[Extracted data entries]
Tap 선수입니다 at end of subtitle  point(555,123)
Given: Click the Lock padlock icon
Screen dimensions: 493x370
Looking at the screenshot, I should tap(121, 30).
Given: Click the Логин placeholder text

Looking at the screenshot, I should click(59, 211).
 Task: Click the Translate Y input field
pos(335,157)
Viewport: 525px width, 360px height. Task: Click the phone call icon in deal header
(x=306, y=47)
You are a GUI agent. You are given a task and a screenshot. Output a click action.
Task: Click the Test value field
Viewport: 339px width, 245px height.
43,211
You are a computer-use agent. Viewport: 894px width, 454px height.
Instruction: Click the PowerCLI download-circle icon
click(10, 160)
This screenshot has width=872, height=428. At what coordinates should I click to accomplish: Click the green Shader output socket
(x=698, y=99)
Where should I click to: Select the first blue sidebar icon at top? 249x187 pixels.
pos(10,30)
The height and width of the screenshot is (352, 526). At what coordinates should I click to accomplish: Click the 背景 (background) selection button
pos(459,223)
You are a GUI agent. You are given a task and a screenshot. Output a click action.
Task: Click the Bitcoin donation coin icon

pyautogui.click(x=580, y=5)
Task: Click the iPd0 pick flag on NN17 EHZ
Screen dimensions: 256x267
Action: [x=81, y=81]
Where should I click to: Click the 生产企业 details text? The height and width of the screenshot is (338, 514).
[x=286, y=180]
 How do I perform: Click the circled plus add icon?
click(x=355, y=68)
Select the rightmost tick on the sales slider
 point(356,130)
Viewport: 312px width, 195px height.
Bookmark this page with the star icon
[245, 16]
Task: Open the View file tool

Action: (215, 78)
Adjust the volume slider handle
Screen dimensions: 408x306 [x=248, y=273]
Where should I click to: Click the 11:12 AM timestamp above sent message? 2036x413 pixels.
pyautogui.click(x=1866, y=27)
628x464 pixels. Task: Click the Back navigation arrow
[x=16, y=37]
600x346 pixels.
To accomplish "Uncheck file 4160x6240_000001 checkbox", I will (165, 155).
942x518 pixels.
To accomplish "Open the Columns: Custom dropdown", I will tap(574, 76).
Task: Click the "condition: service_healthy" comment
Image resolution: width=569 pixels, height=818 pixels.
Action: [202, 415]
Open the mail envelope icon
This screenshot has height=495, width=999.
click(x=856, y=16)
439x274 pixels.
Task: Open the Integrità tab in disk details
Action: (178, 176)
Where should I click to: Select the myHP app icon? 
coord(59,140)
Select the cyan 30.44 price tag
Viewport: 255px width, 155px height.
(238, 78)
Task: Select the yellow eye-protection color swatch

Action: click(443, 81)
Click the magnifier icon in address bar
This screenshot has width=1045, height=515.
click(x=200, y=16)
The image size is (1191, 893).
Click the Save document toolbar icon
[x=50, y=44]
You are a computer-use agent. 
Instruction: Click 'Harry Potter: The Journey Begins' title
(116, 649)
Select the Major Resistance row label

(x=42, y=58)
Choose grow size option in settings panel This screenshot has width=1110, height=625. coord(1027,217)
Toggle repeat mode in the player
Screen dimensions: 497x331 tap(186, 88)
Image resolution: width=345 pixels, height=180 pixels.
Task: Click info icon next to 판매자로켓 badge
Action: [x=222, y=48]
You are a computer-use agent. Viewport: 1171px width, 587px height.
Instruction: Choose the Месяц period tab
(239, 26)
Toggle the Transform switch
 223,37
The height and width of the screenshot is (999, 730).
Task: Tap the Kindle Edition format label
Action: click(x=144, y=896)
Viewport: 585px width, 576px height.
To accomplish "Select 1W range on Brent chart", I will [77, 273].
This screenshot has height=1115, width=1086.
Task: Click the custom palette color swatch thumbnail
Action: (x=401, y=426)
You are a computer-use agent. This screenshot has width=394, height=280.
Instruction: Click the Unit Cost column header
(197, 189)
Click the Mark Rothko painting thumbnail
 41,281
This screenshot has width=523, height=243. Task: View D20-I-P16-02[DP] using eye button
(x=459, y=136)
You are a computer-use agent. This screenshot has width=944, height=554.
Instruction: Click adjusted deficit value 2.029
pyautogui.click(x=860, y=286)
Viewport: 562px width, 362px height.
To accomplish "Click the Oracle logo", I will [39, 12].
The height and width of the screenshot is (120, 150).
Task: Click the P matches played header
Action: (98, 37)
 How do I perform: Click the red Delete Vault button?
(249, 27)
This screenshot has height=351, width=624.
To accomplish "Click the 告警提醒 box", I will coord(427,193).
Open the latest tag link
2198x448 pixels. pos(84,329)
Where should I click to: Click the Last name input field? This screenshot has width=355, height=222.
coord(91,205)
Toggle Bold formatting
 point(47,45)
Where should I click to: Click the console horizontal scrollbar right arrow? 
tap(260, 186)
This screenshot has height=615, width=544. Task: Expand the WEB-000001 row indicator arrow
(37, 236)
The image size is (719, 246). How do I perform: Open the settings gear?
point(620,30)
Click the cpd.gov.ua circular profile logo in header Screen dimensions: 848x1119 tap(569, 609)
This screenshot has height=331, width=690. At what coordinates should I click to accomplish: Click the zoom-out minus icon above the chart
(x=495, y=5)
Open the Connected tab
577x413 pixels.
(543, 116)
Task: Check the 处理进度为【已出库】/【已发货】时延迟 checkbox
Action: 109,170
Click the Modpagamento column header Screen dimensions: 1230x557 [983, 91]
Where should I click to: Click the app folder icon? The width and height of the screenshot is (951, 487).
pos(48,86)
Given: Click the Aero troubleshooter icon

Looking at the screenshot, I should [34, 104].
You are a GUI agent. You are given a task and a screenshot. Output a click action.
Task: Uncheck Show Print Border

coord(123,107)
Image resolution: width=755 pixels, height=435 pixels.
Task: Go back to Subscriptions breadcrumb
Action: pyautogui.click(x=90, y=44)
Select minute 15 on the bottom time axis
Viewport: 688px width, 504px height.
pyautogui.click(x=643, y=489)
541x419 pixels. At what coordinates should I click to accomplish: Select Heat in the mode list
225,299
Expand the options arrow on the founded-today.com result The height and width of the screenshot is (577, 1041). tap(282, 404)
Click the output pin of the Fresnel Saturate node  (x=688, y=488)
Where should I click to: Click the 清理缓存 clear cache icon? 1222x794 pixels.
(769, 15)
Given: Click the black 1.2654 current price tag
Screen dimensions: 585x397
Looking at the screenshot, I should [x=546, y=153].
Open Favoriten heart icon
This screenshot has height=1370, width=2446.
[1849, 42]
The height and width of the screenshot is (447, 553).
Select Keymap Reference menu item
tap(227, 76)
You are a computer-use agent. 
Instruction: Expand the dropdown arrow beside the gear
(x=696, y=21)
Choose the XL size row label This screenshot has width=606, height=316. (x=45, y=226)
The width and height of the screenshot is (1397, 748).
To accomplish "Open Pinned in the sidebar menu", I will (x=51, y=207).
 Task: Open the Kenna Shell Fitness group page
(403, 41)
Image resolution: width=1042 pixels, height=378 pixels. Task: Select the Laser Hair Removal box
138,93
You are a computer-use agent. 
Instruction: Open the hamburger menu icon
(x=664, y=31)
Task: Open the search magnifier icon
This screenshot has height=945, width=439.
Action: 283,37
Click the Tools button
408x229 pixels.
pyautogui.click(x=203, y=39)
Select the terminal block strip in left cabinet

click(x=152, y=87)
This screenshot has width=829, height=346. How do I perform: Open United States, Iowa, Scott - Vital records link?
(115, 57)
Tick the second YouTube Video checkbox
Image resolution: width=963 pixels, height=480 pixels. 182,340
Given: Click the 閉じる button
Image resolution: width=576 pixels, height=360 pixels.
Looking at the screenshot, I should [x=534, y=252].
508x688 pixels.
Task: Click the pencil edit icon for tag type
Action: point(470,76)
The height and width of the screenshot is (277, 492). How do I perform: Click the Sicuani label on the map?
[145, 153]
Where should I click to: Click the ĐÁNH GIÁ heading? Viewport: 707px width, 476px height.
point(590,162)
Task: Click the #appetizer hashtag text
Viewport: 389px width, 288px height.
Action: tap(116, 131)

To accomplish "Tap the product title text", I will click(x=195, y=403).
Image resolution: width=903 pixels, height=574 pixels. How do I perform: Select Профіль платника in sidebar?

-- YOUR TASK --
Search the data and copy each line containing "computer".

-- REPLY TO THE TASK --
You are a computer-use agent. Viewport: 894px width, 454px height.
You are a computer-use agent. 
You are a computer-use agent. Viewport: 1171px width, 587px height.
You are a computer-use agent. This screenshot has width=394, height=280.
You are a computer-use agent. This screenshot has width=944, height=554.
You are a computer-use agent. 
You are a computer-use agent. 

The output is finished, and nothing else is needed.